WHAT THE EXERCISE ASKS: In the text on student evaluations of teaching below, what is the first recommendation listed?

## start TEXT

Evaluating Evaluations of Evaluations

Stark and Freishat (2014) are pretty negative about student evaluations of teaching. Many of their criticisms, however, seem to be about the general problems of surveys while other criticisms seem to be about poor tenure decision processes. Are student evaluations flawed? Yes, but I’m not sure their eight recommendations are the solution.

Recommendations:
1) Drop omnibus items. True, general “teaching effectiveness” measures can be misleading and may be influenced by inappropriate factors but what measures aren’t? The authors need more detail on why omnibus measures are uniquely bad.
2) Don’t average or compare averages. “Instead, report the distribution of scores, the number of respondent, and the response rate”. (Stark and Frieshat 2014, page 20). Averages help simplify and are standard in commercial and academic research. As academics regularly report averages in our research we can’t really complain about the use of averages in evaluating us. As to also reporting distributions I’m all for this.
3) Low response rates aren’t good. True, but this doesn’t mean student evaluations are bad, only surveys with low response rates.

## end TEXT
## start RAW DATA

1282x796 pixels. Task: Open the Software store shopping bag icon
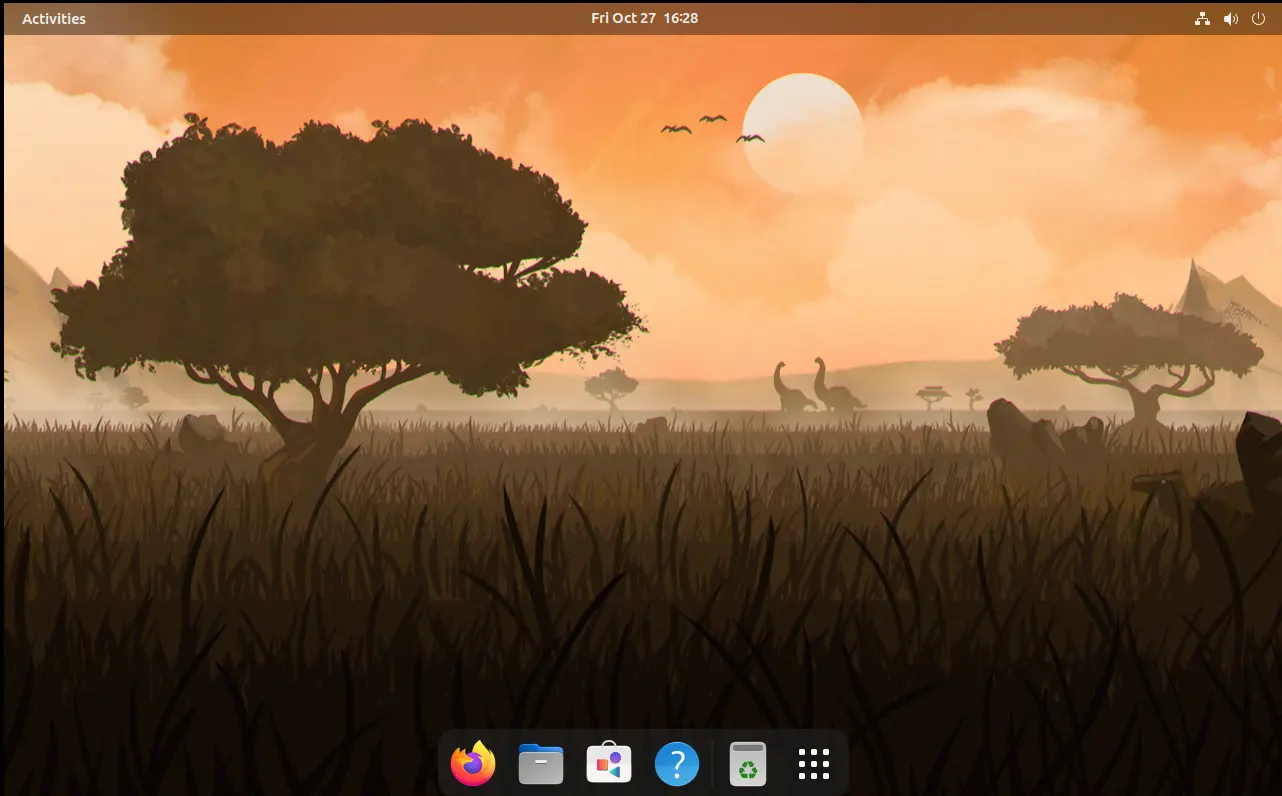[609, 765]

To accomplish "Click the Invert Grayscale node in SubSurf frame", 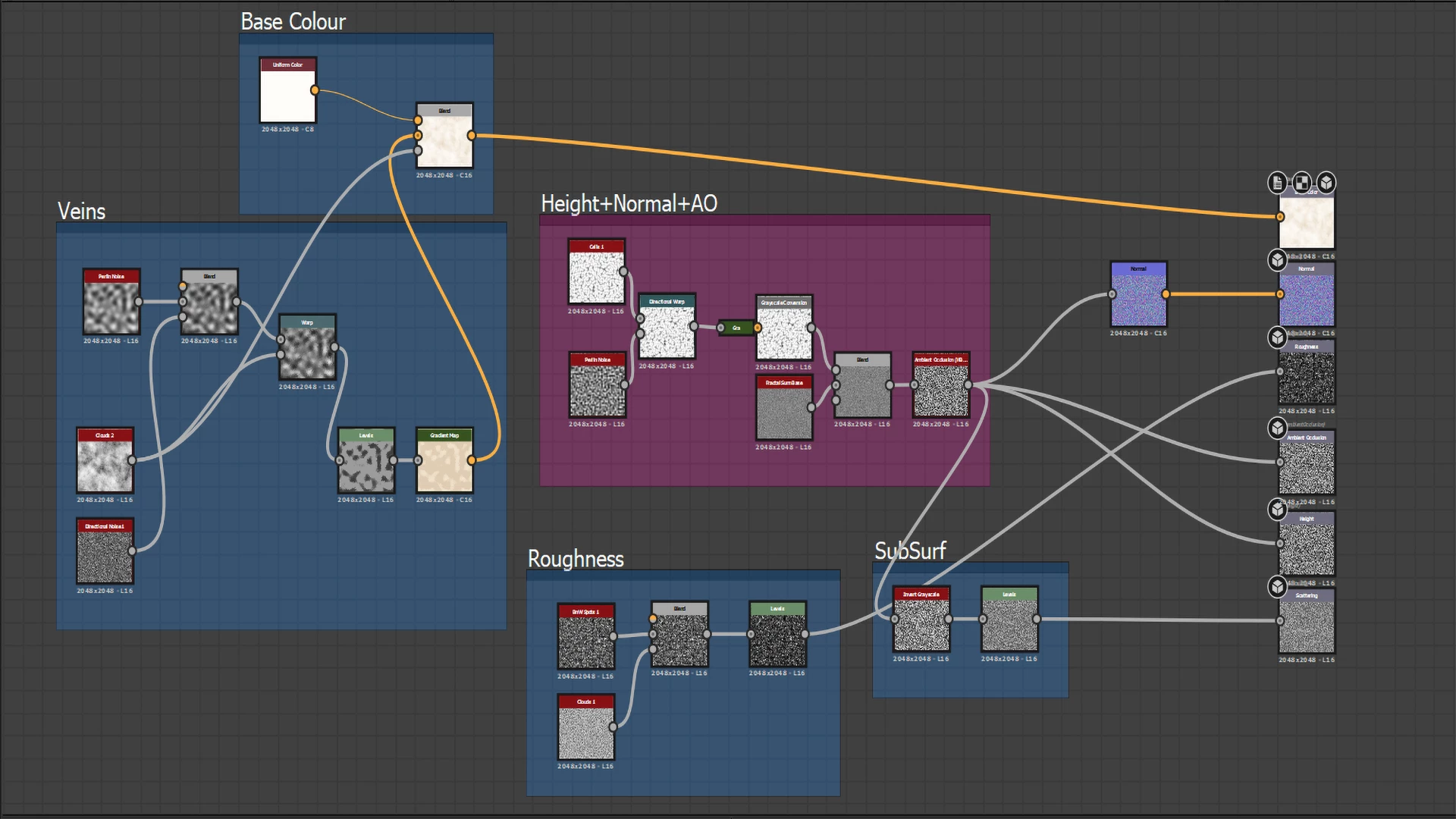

## end RAW DATA

REPLY: Drop omnibus items.